Verdammt, so einen hätte Jules auch gebrauchen können. Das hätte vielleicht ihre Nerven ein wenig beruhigt. Andererseits hatte sie sich in der Zeit mit Louise angefreundet. Und die Technikerin war es wert gewesen. Genau die richtige Art von Zeltpartnerin, um die Woche im Hinterland zu überstehen.
»Dafür werden wir etwa zwei Stunden Fahrt benötigen«, sagte McKenna, »und dann einen halben Tag, um die Hütte der Naturschutzbehörde zu erreichen, wo wir unsere erste Nacht verbringen werden. Es wird einen zweiten Tag dauern, um zu dem ungefähren Fundort der Goldnuggets zu gelangen, und dort werden Dr. de Haas und Dr. Asher dann mit ihren Untersuchungen beginnen.« Er nickte Jules zu und fixierte sie mit seinen stahlblauen Augen. Verlegen, persönlich angesprochen worden zu sein, senkte Jules ihren Blick und musterte ihre Stiefel.
Der Sergeant fuhr fort. »Als Nächstes möchte ich Ihnen meine Einheit vorstellen. Da hätten wir Corporal Jackson Liu, der auf den Spitznamen Coolie hört, die Privates Trevor ›Trigger‹ Grierson, Adrian Eriksen und Eddie ›Lefty‹ Wright, Jugraj Singh, unseren Sanitätsoffizier, Anaru Winters, Kommunikation …« Während McKenna die einzelnen Namen aufrief, nahmen die Männer Haltung an und rührten sich, wenn der nächste Soldat in der Reihe benannt wurde. Die letzten beiden Männer des Teams waren kaum ihrer Schuluniform entwachsen – Matt Read und Hamish Miller. Wahrscheinlich ihr allererster Einsatz, Reads Gesicht nach zu urteilen. Der erhitzt wirkende Soldat schien seine Aufregung kaum verbergen zu können.
»Und schließlich unser ortskundiger Führer, Nathan Kerei.«
Kerei, der auf einem Poller saß, paffte eine Zigarette und blies blauen Rauch in die Luft über seinen Kopf. Er bedachte die Gruppe mit einem Kopfnicken.
McKenna wollte gerade fortfahren, als de Haas vorwärts stürmte. Jules bemerkte, dass er sich absichtlich vor McKenna stellte, wobei er damit nur den Unterschied ihrer Körpergrößen unterstrich, überragte der Sergeant den Geologen doch um gut zwei Köpfe.
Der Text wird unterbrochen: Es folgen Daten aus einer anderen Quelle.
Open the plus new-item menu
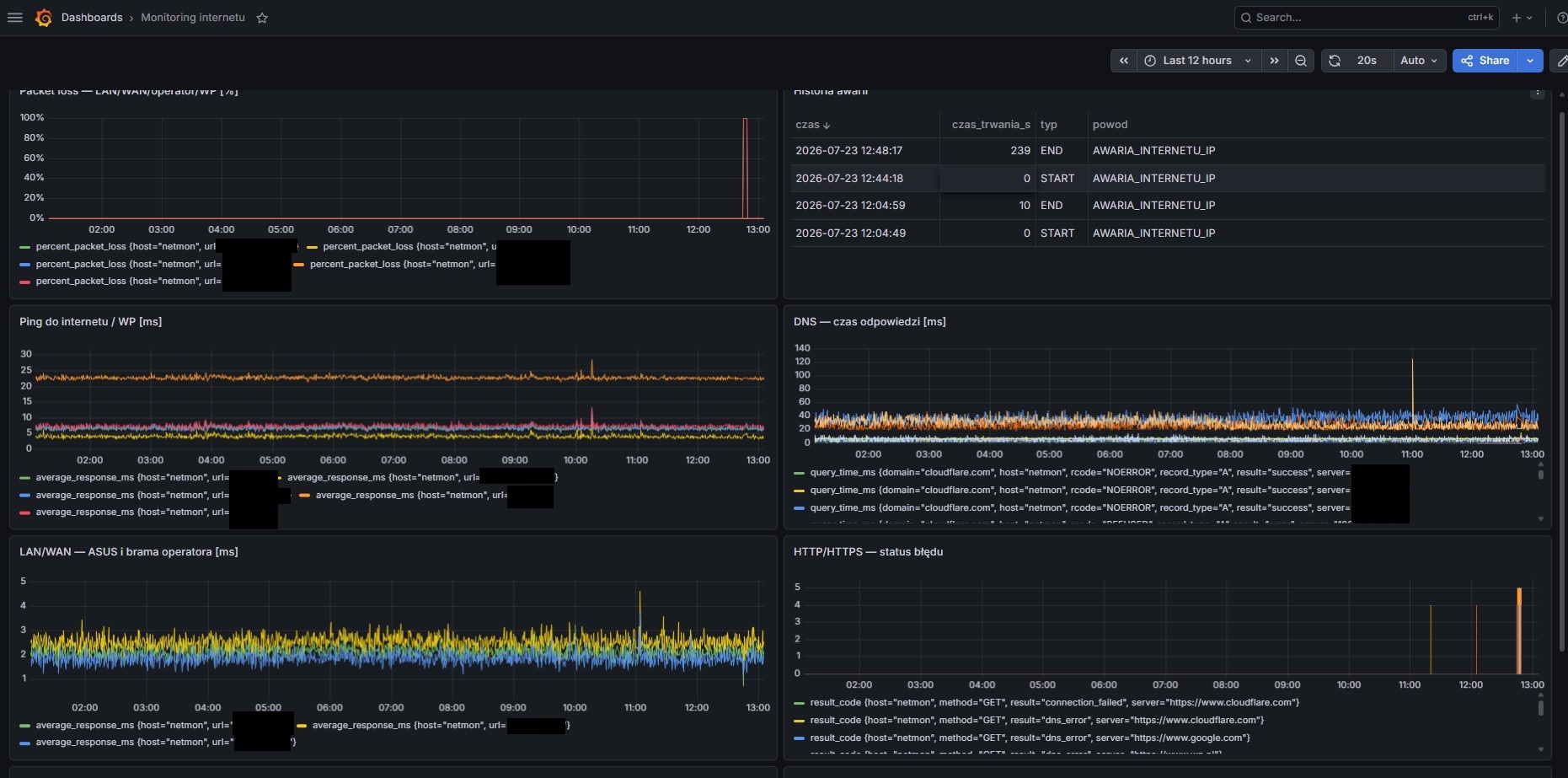Screen dimensions: 1568x778 (1522, 18)
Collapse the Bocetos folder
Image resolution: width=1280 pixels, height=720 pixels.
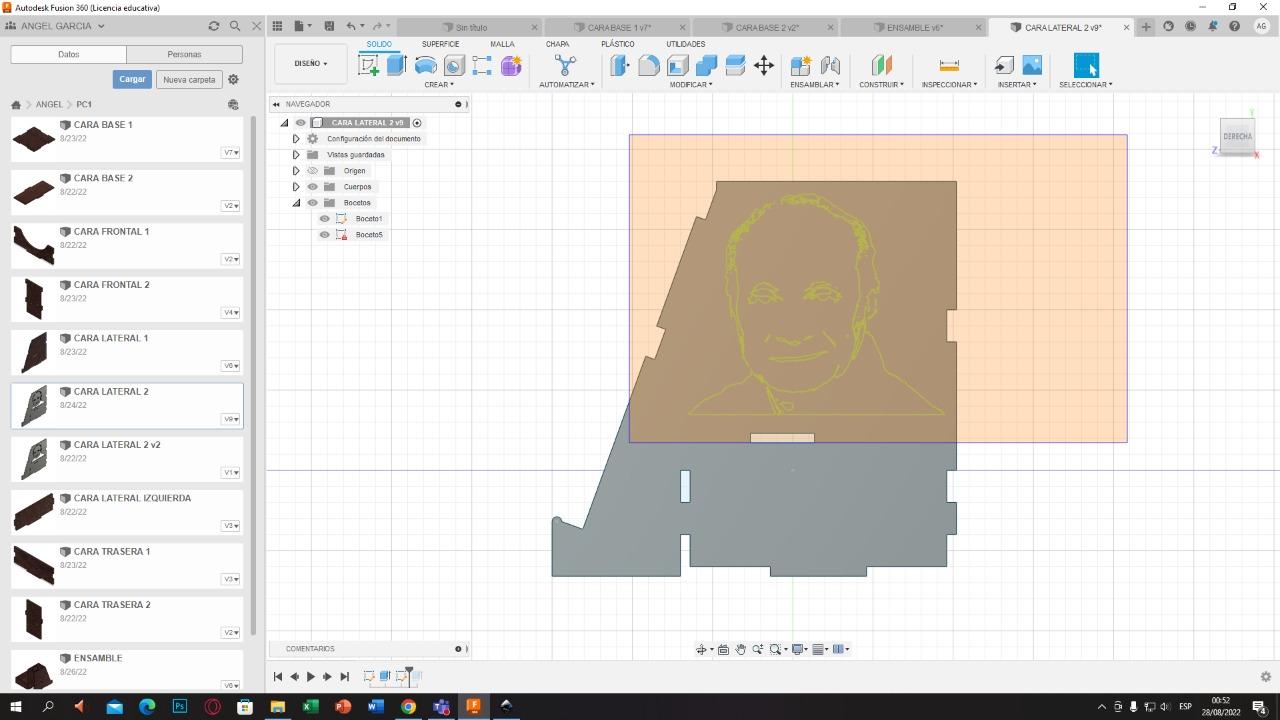(296, 203)
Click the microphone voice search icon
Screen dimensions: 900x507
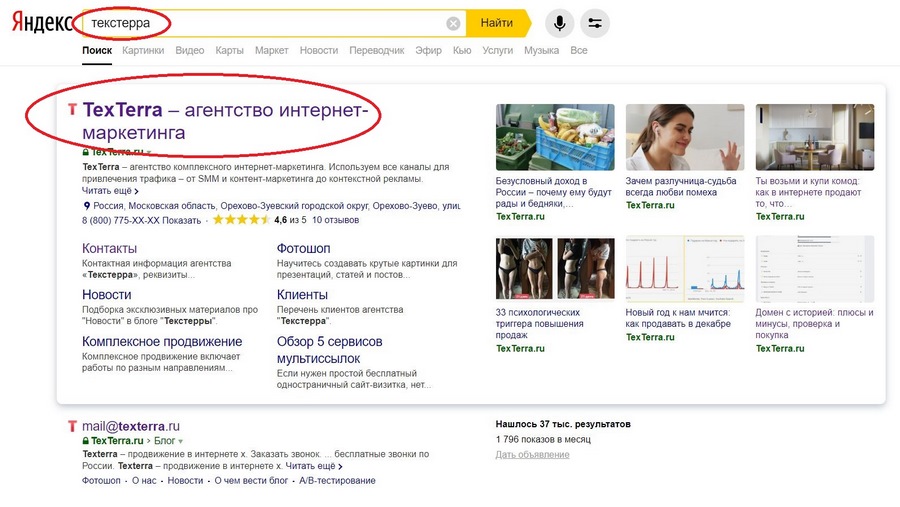click(x=560, y=23)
»Ich übernehme von hier, Corporal«, unterbrach ihn de Haas. Dann wedelte er mit der Hand nach ihm, als wäre er ein Vorschullehrer, der seine Schüler in die Pause schickte.
Der Sergeant ließ es unkommentiert, aber Jules bemerkte das leichte Zucken in seinem Kiefer. Er trat einen Schritt zurück, zu seinen Männern.
»Dr. Christian de Haas. Ich werde der Leiter dieser Spezialeinheit während dieser Expedition sein. Die Ureweras waren bislang nur von geringem Interesse, was die Erkundung von Bodenschätzen anbelangt, aber neueste Information haben das geändert. Die Regierung hat diese Gruppe zusammengestellt, um das Potenzial der Fundstelle zu bewerten. Wir sind hier, um die goldene Gans zu finden.«
Der Nachzügler hob seinen Kaffeebecher. »Dr. de Haas?«
»Ja, ähm …?«
»Ben Fogarty, Ingenieur, Australian Minerals. Nichts für ungut, aber wieso begleitet uns die Armee?«
Jules warf Louise einen flüchtigen Blick zu und diese hob die Augenbrauen.
Also sind wir nicht die Einzigen, die sich das fragen.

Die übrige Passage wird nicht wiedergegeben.